We have a hard time even finding early humans from a million years back. Nevermind trying to find remnants of a human-ish dinosaur from 55 million years ago. Just isn't going to happen.
The only reason we find dinosaur bones at all is because they existed for many millions of years before they died out, giving them many millions of opportunities to leave fossils for us.
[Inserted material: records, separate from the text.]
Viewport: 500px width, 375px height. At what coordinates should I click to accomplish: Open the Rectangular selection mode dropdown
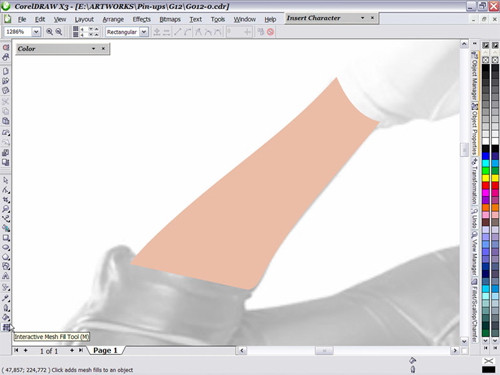click(144, 32)
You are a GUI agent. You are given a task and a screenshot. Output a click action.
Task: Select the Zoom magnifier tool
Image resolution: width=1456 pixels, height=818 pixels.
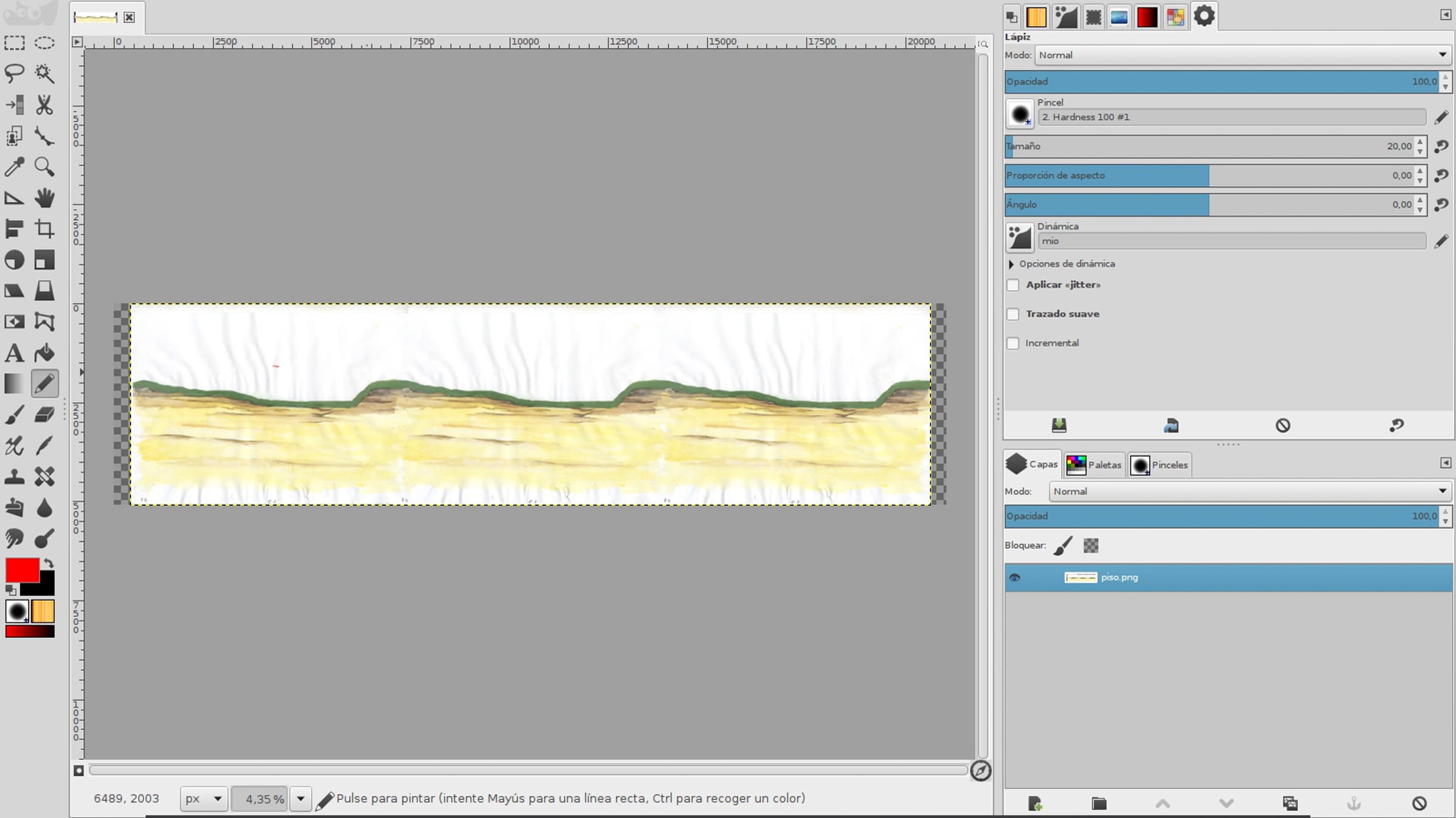coord(44,167)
Probably the odds of any dinosaur's skeleton surviving to the present were similar to the odds of winning the Power Ball Jackpot, but many, many, many dinosaurs lived and died.
If the human-like dinos were industrial for just a couple thousand years............. that's just plain too small a time period for there to be enough lottery winners.
how about octopi?
they'd live in the oceans.
they could have had the smarts .
the dino killer would have screwed up the oceans too.
originally posted by: Hanslune
originally posted by: bloodymarvelous
It's probably less effective at cutting wood, but there are cases from the Ice Age of sapiens using bones from Mammoth to build shelters, and tallow can keep a fire going. So dinosaur bones and fat could provide the rest of the building materials for our silurian erectus to thrive.
Dinosaurs were never a problem forhumans but other humans, other megafauna and particularly pack scavengers and mammal predators were a real threat to early man, along with snakes, etc.
I've cut wood with them but a blunt heavy stone (chert or flint) axes worked better in my estimation. A good river gobble stone. Actually for small trees smashing them worked too. Big trees? girdle them and wait.
The tool using Saurions could have been stuck in one place, unable to spread out.
originally posted by: Astyanax
a reply to: bloodymarvelous
I like the way you're thinking about this.
My old friend Hanslune (though dependable as ever as regards his facts and scholarship) is, I think, putting a little too much faith in the ability of archaeology and palaeontology to lay this question to rest. The past is far from an open book. And, as some ATSers love to say, absence of evidence is not evidence of absence.
The OP question is one serious scientists are asking, too.
Forget the Silurian Hypothesis or any other hypothesis that proposes the possible existence of a particular prehuman culture. That's looking at the question back to front.
The real question is: if a prehuman industrial civilization had existed on Earth, could we know it?
Hans says yes. You're saying maybe. Knowing what little I do about this, I would tend to agree with you.
Here's an article in Scientific American about some scientists' thoughts regarding that question.
An intelligent thread on ATS for once. Well, at least it shows flashes. Well done OP.
However, for a world wide civilization with an equal or higher technology - yes we would have detected it.